*Source information*:
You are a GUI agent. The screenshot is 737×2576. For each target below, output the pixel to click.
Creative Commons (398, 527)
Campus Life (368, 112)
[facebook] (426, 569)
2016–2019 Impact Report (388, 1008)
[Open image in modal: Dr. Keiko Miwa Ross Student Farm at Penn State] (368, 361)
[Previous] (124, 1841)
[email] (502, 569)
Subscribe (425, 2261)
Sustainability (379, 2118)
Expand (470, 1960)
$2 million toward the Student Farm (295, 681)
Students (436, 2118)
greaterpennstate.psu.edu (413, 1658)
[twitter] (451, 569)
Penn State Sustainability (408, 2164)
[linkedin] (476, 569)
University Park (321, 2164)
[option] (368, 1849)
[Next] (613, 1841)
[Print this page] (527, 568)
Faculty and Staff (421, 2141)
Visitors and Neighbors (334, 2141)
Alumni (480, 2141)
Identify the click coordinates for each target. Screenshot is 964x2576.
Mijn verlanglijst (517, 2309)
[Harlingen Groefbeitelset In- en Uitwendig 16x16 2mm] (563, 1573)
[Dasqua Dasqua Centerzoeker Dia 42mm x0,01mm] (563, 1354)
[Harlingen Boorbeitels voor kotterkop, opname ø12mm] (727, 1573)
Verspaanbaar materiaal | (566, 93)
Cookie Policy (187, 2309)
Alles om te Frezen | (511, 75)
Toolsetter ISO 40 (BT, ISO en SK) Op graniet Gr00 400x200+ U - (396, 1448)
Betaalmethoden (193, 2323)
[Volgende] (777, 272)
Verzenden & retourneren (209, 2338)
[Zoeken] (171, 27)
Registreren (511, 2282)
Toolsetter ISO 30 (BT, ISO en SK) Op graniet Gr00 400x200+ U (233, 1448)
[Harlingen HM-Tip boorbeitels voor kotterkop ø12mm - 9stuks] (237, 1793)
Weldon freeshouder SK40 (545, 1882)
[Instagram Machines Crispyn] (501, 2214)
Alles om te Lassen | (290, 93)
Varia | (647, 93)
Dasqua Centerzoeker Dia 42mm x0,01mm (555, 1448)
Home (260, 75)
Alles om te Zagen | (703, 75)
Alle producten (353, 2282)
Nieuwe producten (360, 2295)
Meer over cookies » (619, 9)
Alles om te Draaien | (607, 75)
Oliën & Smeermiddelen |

*Exercise details*: Find "Nieuwe producten (360, 2295)" in the material above; set down exactly the line holding it and every line after it, through the last, and no others.

*Task solution*:
Nieuwe producten (360, 2295)
Meer over cookies » (619, 9)
Alles om te Draaien | (607, 75)
Oliën & Smeermiddelen |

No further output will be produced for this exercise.